ASSIGNMENT:
Would you print the records as they stand, down to the last character?

┌─ INPUT RECORDS

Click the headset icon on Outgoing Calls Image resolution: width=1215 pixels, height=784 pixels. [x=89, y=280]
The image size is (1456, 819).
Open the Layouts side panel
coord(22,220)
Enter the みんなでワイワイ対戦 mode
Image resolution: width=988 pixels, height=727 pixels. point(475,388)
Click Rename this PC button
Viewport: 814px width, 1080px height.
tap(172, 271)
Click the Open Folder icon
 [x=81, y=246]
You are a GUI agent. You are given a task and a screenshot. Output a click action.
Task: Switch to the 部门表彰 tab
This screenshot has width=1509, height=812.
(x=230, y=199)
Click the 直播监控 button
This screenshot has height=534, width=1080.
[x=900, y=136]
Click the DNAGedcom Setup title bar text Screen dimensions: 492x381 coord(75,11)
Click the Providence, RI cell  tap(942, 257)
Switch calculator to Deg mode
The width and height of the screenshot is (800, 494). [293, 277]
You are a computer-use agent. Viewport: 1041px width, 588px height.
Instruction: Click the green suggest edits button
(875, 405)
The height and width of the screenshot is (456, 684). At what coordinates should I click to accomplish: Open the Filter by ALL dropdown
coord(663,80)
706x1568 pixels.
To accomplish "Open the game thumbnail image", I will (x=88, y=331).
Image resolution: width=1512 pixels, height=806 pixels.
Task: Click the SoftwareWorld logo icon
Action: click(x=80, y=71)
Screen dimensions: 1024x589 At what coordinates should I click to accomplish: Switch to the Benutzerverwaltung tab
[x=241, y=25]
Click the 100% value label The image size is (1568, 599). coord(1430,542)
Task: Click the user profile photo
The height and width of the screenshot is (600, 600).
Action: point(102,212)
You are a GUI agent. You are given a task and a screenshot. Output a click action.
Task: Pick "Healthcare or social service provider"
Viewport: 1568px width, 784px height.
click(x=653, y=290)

└─

RESULT:
Click the headset icon on Outgoing Calls Image resolution: width=1215 pixels, height=784 pixels. [x=89, y=280]
The image size is (1456, 819).
Open the Layouts side panel
coord(22,220)
Enter the みんなでワイワイ対戦 mode
Image resolution: width=988 pixels, height=727 pixels. point(475,388)
Click Rename this PC button
Viewport: 814px width, 1080px height.
tap(172, 271)
Click the Open Folder icon
 [x=81, y=246]
You are a GUI agent. You are given a task and a screenshot. Output a click action.
Task: Switch to the 部门表彰 tab
This screenshot has width=1509, height=812.
(x=230, y=199)
Click the 直播监控 button
This screenshot has height=534, width=1080.
[x=900, y=136]
Click the DNAGedcom Setup title bar text Screen dimensions: 492x381 coord(75,11)
Click the Providence, RI cell  tap(942, 257)
Switch calculator to Deg mode
The width and height of the screenshot is (800, 494). [293, 277]
You are a computer-use agent. Viewport: 1041px width, 588px height.
Instruction: Click the green suggest edits button
(875, 405)
The height and width of the screenshot is (456, 684). At what coordinates should I click to accomplish: Open the Filter by ALL dropdown
coord(663,80)
706x1568 pixels.
To accomplish "Open the game thumbnail image", I will (x=88, y=331).
Image resolution: width=1512 pixels, height=806 pixels.
Task: Click the SoftwareWorld logo icon
Action: click(x=80, y=71)
Screen dimensions: 1024x589 At what coordinates should I click to accomplish: Switch to the Benutzerverwaltung tab
[x=241, y=25]
Click the 100% value label The image size is (1568, 599). coord(1430,542)
Task: Click the user profile photo
The height and width of the screenshot is (600, 600).
Action: point(102,212)
You are a GUI agent. You are given a task and a screenshot. Output a click action.
Task: Pick "Healthcare or social service provider"
Viewport: 1568px width, 784px height.
click(x=653, y=290)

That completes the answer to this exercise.